Le 6 février 1778, la France reconnaît officiellement l’indépendance des États‑Unis d’Amérique à l’hôtel de Coislin, au 4 place de la Concorde, à Paris. Dans ce bâtiment situé alors à l’extrémité occidentale de la place Louis‑XV, des représentants du roi Louis XVI et des envoyés du Congrès américain signent deux traités distincts. Le premier est un traité d’amitié et de commerce qui accorde aux États‑Unis le statut de nation indépendante dans les relations diplomatiques et économiques de la France. Le second est un traité d’alliance défensive qui prévoit une aide militaire française contre la Grande‑Bretagne, en cas de poursuite de la guerre.
Côté américain, la délégation comprend notamment Benjamin Franklin, figure de la Révolution américaine installée à Passy, ainsi que ses collègues envoyés en Europe. Côté français, le chancelier des affaires étrangères Charles Gravier de Vergennes supervise la politique du royaume, tandis que le diplomate Conrad Gérard appose sa signature au nom du roi.
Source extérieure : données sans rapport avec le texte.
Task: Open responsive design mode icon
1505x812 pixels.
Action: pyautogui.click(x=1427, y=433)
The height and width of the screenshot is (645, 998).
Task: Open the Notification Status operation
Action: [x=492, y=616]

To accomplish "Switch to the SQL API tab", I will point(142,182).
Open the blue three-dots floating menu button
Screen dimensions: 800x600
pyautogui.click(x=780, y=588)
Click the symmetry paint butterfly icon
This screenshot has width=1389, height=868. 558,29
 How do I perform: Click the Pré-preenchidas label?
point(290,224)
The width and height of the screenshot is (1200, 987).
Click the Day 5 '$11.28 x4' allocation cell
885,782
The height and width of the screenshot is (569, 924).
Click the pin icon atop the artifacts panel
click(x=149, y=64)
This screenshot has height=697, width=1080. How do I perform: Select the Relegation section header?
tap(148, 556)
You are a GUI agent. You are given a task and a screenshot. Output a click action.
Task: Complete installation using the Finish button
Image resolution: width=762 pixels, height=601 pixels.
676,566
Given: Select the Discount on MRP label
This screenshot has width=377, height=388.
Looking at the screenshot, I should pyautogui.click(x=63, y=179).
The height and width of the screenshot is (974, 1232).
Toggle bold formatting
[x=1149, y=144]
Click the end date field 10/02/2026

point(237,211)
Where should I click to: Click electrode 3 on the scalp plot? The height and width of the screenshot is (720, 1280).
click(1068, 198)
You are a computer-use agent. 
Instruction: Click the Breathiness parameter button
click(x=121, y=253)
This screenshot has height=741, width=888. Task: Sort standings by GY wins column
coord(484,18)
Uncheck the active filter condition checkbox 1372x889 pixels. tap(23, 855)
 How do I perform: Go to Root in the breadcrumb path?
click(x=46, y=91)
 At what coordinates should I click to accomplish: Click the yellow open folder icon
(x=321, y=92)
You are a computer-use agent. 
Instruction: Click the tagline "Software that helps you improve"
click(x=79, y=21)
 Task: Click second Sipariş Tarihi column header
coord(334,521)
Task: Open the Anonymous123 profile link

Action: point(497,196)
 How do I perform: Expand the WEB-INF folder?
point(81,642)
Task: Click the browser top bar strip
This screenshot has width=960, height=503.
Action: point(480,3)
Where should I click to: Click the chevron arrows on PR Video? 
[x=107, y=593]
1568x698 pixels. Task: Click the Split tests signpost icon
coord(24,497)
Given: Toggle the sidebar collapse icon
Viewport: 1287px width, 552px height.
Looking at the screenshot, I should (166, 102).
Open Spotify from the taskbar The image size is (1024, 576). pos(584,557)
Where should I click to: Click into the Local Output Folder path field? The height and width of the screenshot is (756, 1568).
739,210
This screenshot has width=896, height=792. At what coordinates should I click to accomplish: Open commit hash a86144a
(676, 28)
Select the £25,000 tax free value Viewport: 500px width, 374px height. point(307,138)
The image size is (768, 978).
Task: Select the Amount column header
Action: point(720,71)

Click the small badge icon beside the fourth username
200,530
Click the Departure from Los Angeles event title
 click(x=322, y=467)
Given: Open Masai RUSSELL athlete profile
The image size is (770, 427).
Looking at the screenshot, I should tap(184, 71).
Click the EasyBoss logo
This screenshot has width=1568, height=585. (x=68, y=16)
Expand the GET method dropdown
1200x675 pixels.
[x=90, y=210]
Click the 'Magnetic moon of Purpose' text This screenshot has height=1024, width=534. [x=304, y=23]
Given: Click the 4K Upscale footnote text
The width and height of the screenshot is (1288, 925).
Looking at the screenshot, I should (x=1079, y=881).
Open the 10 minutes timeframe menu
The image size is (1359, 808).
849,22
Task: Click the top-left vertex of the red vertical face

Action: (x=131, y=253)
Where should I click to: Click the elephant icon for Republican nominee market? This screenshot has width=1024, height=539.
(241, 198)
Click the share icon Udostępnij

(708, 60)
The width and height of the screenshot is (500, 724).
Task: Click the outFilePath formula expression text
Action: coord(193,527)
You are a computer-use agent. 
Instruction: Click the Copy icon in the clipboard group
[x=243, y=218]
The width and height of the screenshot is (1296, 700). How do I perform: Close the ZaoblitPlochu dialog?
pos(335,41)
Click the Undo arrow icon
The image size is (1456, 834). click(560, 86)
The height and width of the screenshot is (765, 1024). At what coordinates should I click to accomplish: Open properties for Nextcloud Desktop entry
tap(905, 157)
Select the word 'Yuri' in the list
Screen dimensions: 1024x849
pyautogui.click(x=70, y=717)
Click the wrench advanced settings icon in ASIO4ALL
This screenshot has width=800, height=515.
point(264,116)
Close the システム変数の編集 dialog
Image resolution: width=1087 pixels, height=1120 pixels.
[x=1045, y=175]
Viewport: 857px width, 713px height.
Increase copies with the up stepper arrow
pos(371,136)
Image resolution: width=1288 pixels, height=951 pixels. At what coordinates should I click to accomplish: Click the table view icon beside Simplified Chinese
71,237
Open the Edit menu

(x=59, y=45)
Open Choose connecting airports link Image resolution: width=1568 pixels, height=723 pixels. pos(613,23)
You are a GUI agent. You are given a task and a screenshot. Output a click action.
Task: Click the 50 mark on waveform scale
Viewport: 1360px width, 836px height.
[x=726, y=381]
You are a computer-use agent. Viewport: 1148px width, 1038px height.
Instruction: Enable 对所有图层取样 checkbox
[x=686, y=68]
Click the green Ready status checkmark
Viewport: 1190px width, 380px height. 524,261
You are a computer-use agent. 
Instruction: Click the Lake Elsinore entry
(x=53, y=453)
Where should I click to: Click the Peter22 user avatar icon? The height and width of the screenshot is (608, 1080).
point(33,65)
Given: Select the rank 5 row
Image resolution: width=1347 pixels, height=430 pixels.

Ces accords marquent un tournant majeur dans la guerre d’indépendance : pour la première fois, une monarchie européenne s’engage formellement aux côtés des insurgés américains, leur fournissant reconnaissance diplomatique, subventions, matériel et, bientôt, troupes régulières et flotte de guerre.
L’hôtel de Coislin reste associé à ce moment fondateur des relations franco‑américaines. La décision de Louis XVI d’entrer dans cette alliance s’inscrit dans une logique de revanche stratégique contre la Grande‑Bretagne, mais elle ouvre aussi la voie à une circulation renforcée des idées politiques des Lumières, entre Paris et les futures États‑Unis.